Le Syndicat des travailleurs de la justice (Sytjust) a encore commencé, ce lundi, à observer 72 heures de grève. Une situation aux conséquences énormes pour les justiciables et autres usagers de la justice. Hier matin, devant l’annexe du Palais de justice de Dakar, un décor inhabituel s’offrait aux visiteurs. D’habitude, l’endroit grouille de monde. Ils viennent des coins et recoins de Dakar pour chercher des casiers judiciaires ou encore légaliser un certificat de nationalité. Mais hier, il était impossible de disposer de ces précieux papiers. Peu de gens étaient présents sur les lieux. Les portes fermées. La chaleur dictait sa loi. Les vendeurs de journaux et de crédit téléphonique, eux, guettaient l’arrivée de probables clients.

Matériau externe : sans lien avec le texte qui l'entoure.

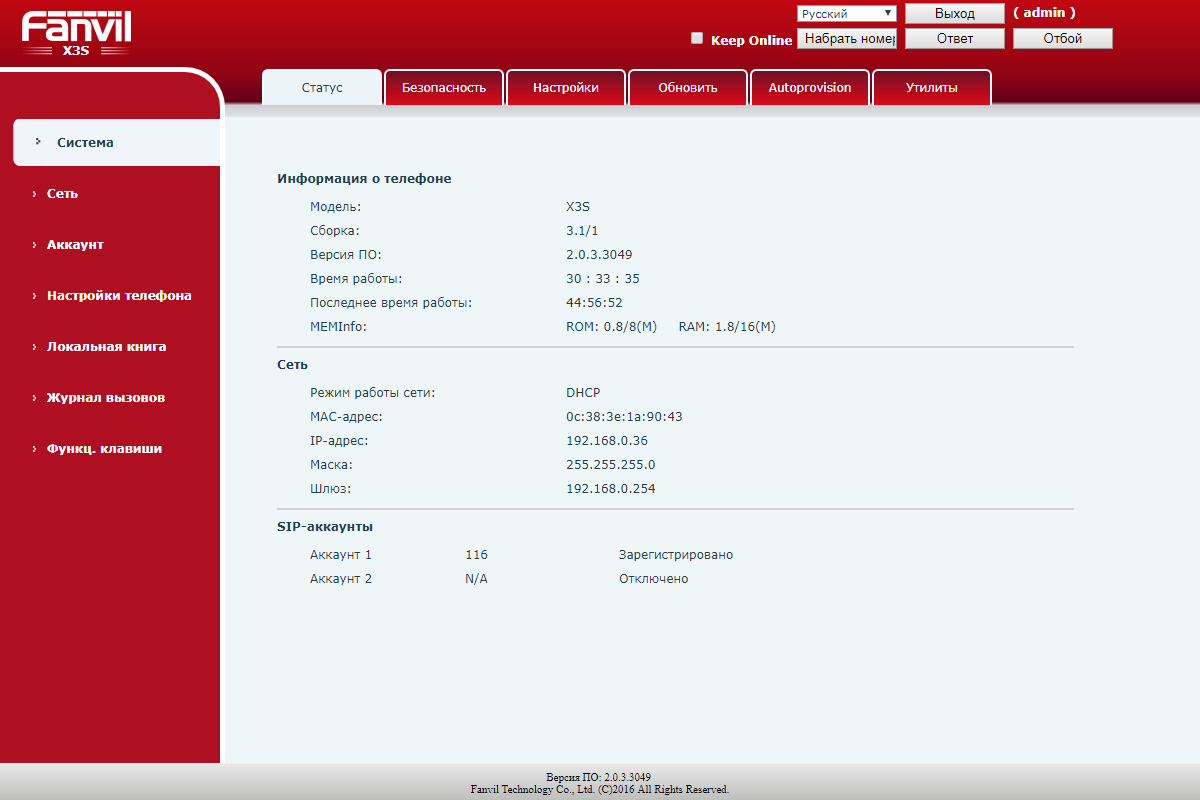
Task: Switch to the Статус tab
Action: tap(322, 88)
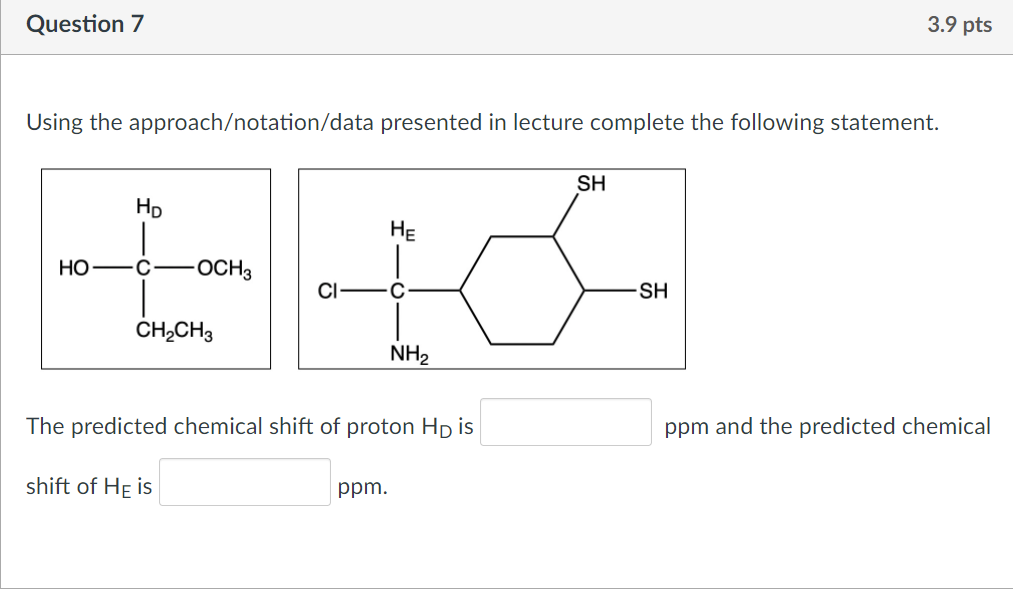The height and width of the screenshot is (590, 1013).
Task: Click the first answer input field for HD
Action: (x=565, y=423)
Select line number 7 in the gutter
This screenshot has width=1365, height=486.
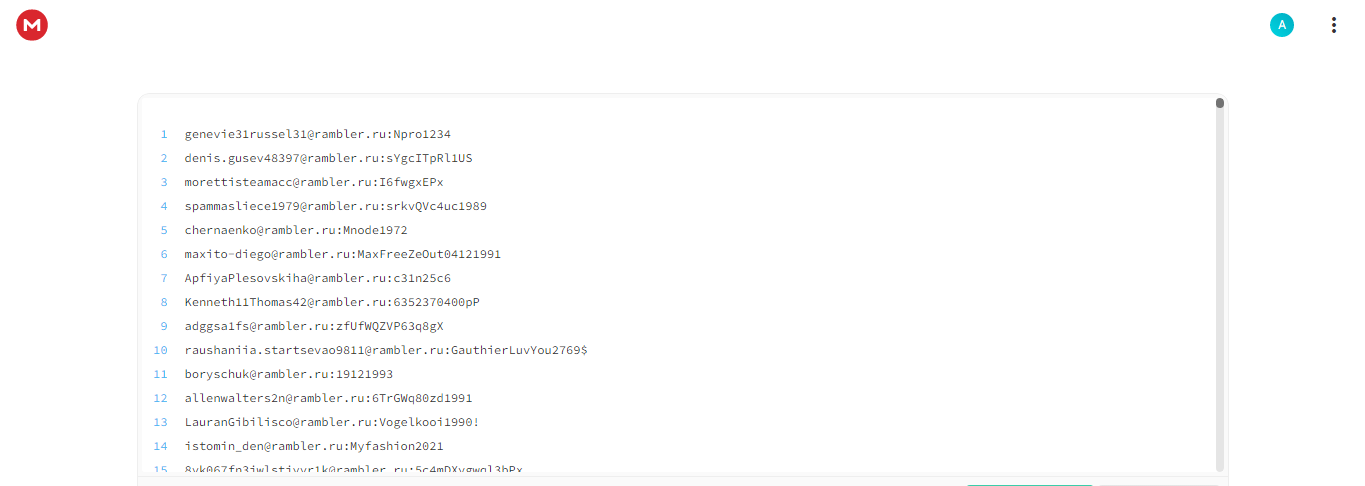point(164,278)
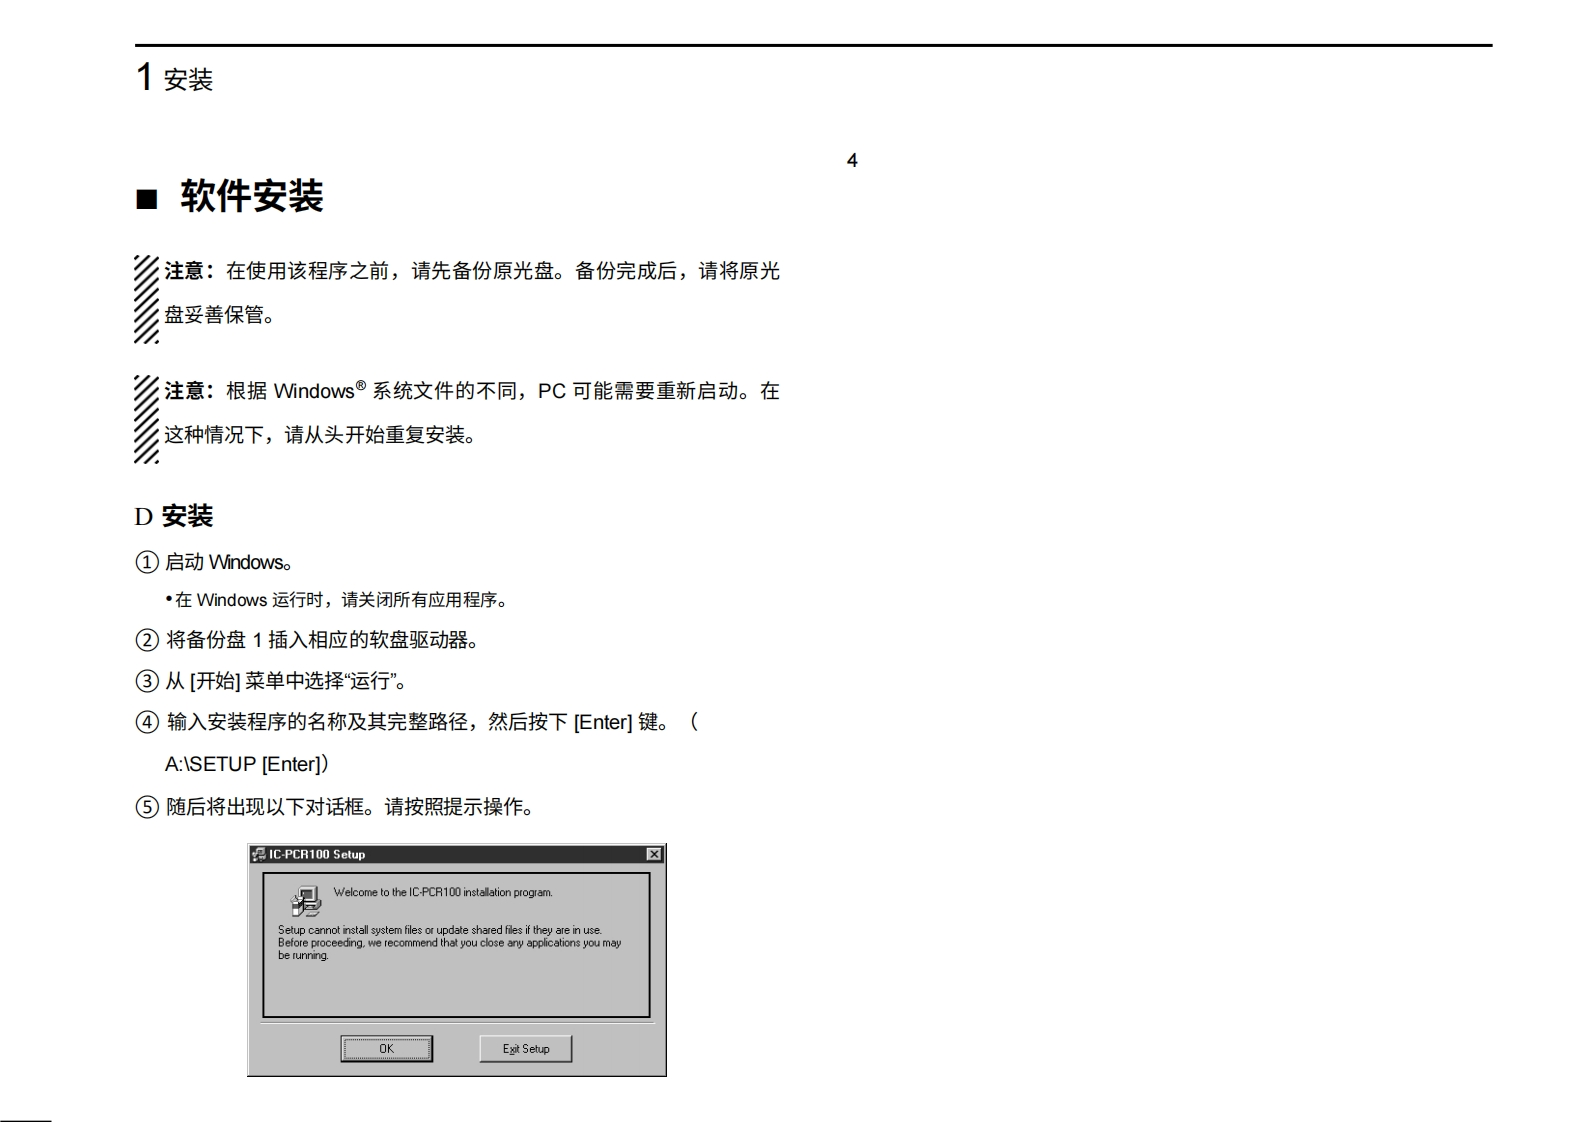Select the circled number ⑤ before 随后将出现
This screenshot has width=1592, height=1122.
147,807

Le découragement se lisait sur le visage de Khadidiatou Gloria Diallo. Cette jeune dame de taille courte a quitté Jaxaay pour rien. Elle avait besoin d’un certificat de nationalité pour le dépôt de son passeport. Voilà la deuxième fois qu’elle apprend avec surprise que le service est paralysé. Du temps, elle en a perdu. Mais aussi de l’argent pour avoir payé 1 000 francs Cfa, chaque jour, pour le transport.

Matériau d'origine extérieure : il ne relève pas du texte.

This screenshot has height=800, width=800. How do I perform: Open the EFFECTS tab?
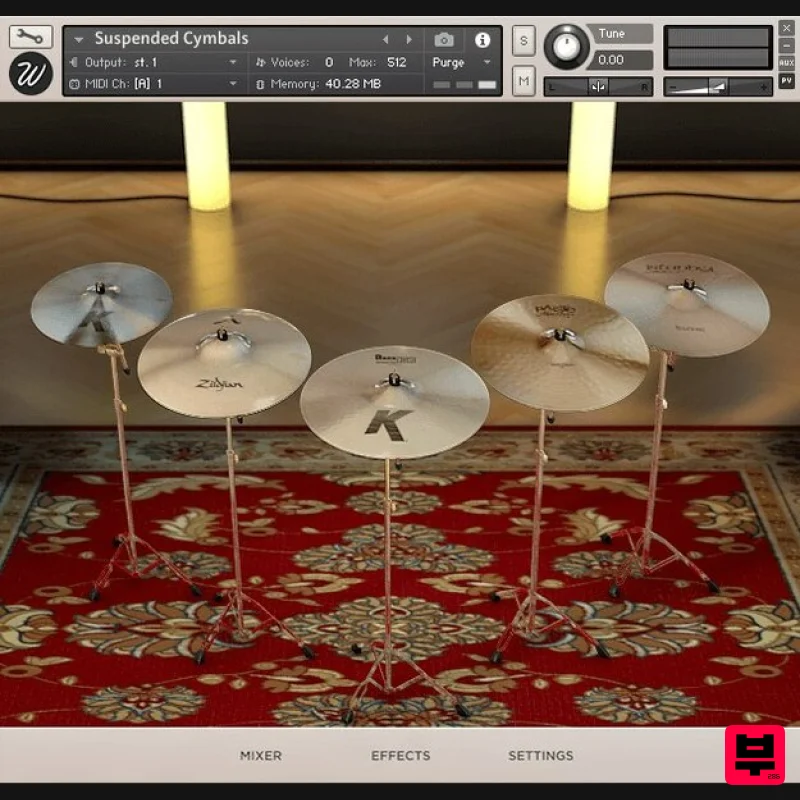point(400,756)
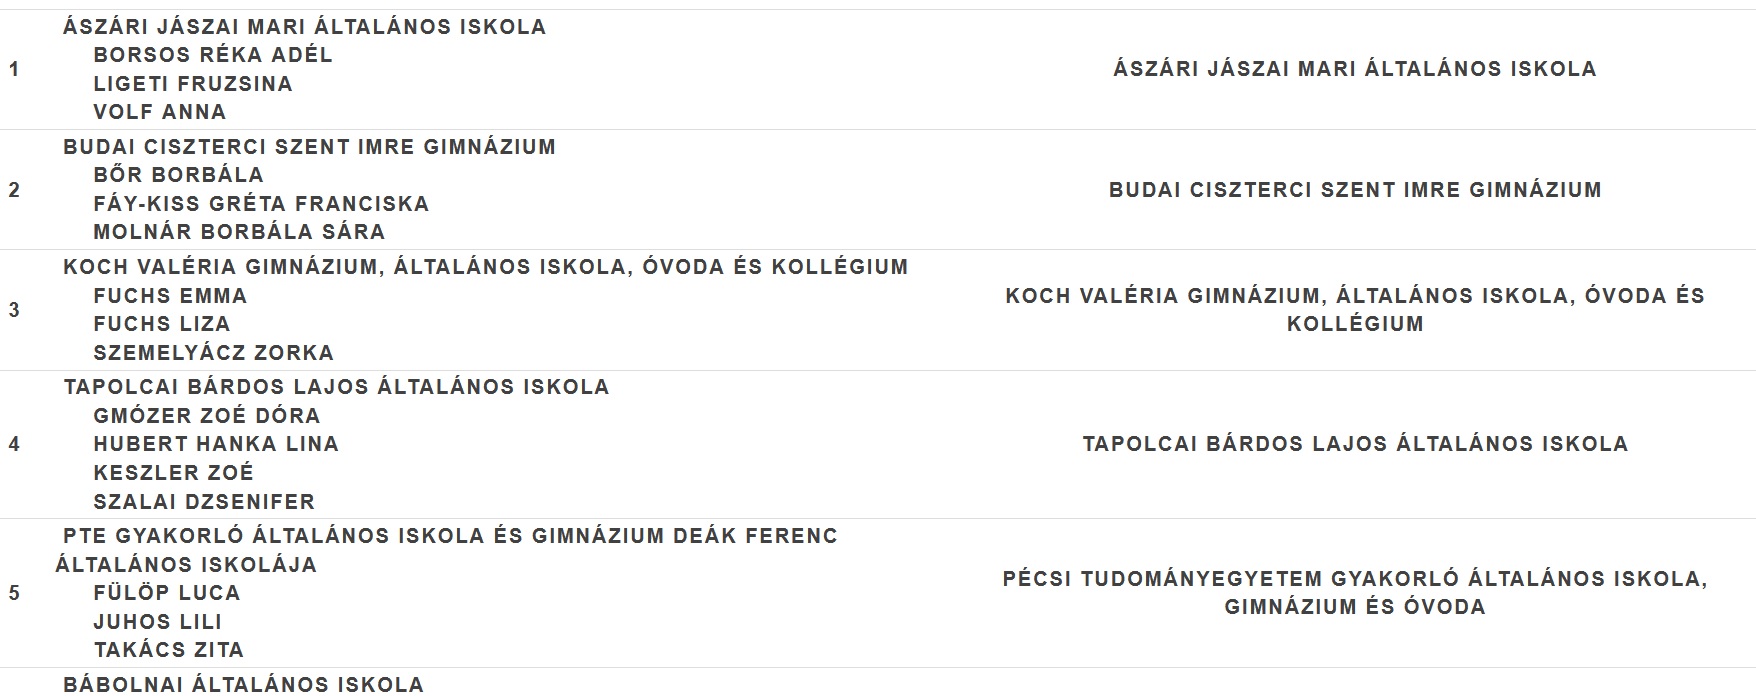Viewport: 1756px width, 696px height.
Task: Select player Fáy-Kiss Gréta Franciska
Action: click(262, 204)
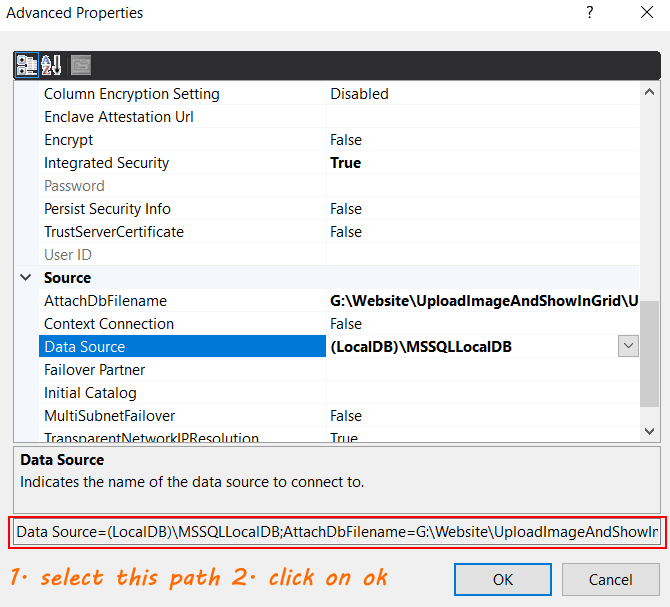The height and width of the screenshot is (607, 670).
Task: Click the Initial Catalog value cell
Action: pyautogui.click(x=480, y=393)
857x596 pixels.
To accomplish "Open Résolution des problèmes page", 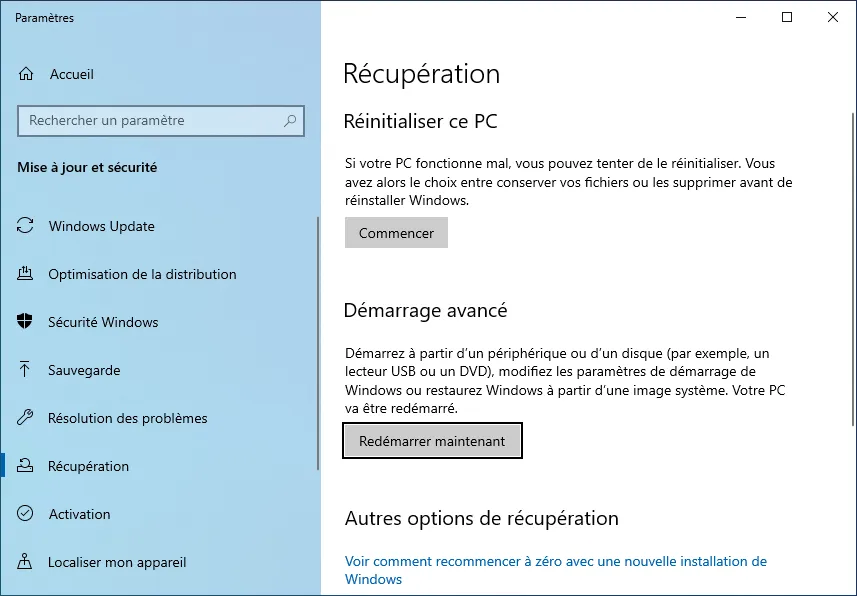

«C’est un pays de m…. Je suis désolé pour mon pays, mais on n’avance pas. C’est du n’importe quoi. On a droit à ça. Ils ne doivent pas fermer les portes comme ça. Je ne suis pas content. Je suis très déçu», crache Ousmane Ba. Engoncé dans un boubou traditionnel, derrière ses lunettes noires, cet usager a eu du mal à cacher sa colère dans un accent qui ressemble à celui d’un petit Parisien. Devant l’impossible, il est finalement rentré chez lui à Sangalkam sans son casier judiciaire qu’il était venu chercher.
C’est le même sort qu’a subi cette étudiante qui s’est déplacée pour légaliser son certificat de nationalité. Sous l’anonymat, elle a expliqué qu’elle doit postuler pour le concours d’entrée à la gendarmerie. Elle est retournée chez elle dans l’espoir d’obtenir ce document jeudi prochain, avant la date limite prévue ce 15 octobre. «Ce mouvement nous porte péniblement préjudice parce que ça fait deux semaines que je viens ici. Je dois passer le concours de l’Administration pénitentiaire dont la date limite pour les dépôts était prévue pour le 13 octobre. On n’arrive pas à remplir toutes les formalités», ajoute un autre qui a préféré taire son nom. Après le report de la date de dépôt au 13 octobre, dit-il, «je serai obligé d’aller à la direction pour savoir si la date limite est maintenue ou ça dépend de la grève». Il craint que la grève ne se poursuive jusqu’à cette date. Raison pour laquelle il appelle l’Etat à «prendre au sérieux les revendications des syndicats parce que ce n’est pas la première fois qu’on assiste à ce genre de mouvements d’humeur. C’est valable pour le secteur de la santé, de l’enseignement. Donc, il appartient à l’Etat de veiller au respect des engagements pris avec les syndicalistes».
Une semaine de grève, c’est trop aux yeux de Cheikhou Diakhaté qui voulait un casier judiciaire. L’homme en veut aux grévistes. Il dit : «Ça, c’est du n’importe quoi. Ça fait presque une semaine, je cours après ce papier. On me dit que les greffiers sont en grève. Je suis pénalisé parce que j’ai besoin de ce papier pour aller au travail. Je dois déposer un dossier qui est urgent. Il faut faire la grève, mais il faut respecter les gens. Ils font la grève et puis on va les payer à la fin du mois. C’est quoi ?» Pour son transport, dit-il, il a déboursé 2 000 francs Cfa entre Malika et le Tribunal de Dakar.
Le journaliste chroniqueur judiciaire, Lassana Sidibé, parle, lui, de fait inédit. Après une dizaine d’années dans le milieu judiciaire, indique-t-il, la grève de greffiers ne date pas d’aujourd’hui, mais ça n’a jamais atteint ce niveau. C’est une «crise d’autorité judiciaire. Il n’y a pas d’autres termes», estime-t-il. Tous ces usagers souhaitent tous que le service minimum soit assuré quand il y a grève.